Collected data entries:
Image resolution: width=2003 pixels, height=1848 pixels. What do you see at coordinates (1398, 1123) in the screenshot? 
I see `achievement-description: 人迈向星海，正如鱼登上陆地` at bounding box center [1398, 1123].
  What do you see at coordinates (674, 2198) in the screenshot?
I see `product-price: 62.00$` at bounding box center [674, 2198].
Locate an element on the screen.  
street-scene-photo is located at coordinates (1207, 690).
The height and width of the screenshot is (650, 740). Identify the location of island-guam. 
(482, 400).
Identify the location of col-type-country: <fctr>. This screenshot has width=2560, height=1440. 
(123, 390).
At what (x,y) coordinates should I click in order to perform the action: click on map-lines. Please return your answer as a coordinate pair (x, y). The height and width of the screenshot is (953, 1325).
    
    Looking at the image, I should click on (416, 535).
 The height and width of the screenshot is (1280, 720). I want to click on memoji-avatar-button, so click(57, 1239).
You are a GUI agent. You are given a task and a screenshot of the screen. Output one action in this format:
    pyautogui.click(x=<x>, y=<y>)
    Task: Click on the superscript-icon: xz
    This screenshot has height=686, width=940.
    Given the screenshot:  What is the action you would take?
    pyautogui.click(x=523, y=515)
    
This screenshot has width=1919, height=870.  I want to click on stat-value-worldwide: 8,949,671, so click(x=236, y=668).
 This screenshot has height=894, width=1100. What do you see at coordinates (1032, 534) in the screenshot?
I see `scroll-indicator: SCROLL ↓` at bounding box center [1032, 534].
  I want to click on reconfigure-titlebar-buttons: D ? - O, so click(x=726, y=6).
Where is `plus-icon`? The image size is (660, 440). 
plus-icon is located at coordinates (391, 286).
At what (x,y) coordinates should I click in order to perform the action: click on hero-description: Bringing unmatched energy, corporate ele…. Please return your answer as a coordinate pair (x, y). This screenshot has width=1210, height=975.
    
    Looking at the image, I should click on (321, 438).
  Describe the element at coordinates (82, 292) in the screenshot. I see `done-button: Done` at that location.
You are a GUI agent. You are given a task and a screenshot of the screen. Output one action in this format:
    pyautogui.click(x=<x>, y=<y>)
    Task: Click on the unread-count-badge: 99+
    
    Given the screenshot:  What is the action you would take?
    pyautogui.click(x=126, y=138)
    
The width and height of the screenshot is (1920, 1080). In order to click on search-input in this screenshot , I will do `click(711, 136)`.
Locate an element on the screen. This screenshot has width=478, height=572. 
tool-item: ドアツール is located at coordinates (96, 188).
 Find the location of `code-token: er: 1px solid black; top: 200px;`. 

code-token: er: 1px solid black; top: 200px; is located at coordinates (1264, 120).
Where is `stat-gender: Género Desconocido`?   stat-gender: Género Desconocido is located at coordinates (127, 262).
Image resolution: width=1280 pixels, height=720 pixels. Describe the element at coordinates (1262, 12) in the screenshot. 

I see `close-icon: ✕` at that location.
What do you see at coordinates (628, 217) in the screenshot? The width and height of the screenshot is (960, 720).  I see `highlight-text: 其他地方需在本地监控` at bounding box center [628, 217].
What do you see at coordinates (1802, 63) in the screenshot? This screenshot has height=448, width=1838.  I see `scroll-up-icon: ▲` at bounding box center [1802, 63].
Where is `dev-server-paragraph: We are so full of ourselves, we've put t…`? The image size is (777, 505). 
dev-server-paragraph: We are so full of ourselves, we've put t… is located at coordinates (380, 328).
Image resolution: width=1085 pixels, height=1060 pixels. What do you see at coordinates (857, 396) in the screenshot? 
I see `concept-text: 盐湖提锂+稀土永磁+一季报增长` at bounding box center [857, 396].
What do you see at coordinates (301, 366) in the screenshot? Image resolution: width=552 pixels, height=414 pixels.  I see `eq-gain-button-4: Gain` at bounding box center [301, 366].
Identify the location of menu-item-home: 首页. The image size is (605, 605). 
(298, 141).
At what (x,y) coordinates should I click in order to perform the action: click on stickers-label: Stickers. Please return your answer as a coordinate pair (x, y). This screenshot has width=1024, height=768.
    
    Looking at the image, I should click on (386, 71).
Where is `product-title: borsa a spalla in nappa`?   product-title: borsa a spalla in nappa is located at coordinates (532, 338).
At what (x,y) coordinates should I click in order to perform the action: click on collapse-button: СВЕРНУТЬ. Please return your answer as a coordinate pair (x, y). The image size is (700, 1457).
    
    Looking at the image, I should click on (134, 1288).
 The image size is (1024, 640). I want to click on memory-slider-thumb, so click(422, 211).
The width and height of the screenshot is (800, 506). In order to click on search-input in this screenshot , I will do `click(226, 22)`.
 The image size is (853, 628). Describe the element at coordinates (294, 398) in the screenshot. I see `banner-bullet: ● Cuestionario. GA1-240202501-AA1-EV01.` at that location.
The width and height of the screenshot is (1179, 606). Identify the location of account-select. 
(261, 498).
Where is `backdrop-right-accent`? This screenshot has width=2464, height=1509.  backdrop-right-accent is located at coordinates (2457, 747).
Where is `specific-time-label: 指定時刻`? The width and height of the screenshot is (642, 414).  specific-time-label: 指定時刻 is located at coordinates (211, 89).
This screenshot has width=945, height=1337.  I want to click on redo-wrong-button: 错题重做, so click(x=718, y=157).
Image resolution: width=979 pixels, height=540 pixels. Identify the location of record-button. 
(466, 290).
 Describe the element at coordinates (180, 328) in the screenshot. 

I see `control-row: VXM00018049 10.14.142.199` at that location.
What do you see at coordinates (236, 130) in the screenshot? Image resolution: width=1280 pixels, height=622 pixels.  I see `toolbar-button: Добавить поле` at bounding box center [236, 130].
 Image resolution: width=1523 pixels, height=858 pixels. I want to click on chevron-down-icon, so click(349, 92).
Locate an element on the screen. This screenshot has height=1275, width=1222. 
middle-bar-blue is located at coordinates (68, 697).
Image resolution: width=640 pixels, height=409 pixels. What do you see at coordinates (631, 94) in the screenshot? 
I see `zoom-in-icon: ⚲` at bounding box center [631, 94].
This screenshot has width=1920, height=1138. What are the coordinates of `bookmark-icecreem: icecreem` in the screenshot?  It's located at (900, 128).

PROBLEM DESCRIPTION. Lay out the lines of the entries above as a numbered list, leaving out blank lines. Begin at the first line and stop after the line that contains "(482, 400).".

EXPECTED OUTPUT.
1. Image resolution: width=2003 pixels, height=1848 pixels. What do you see at coordinates (1398, 1123) in the screenshot? 
2. I see `achievement-description: 人迈向星海，正如鱼登上陆地` at bounding box center [1398, 1123].
3.   What do you see at coordinates (674, 2198) in the screenshot?
4. I see `product-price: 62.00$` at bounding box center [674, 2198].
5. Locate an element on the screen.  
6. street-scene-photo is located at coordinates (1207, 690).
7. The height and width of the screenshot is (650, 740). Identify the location of island-guam. 
8. (482, 400).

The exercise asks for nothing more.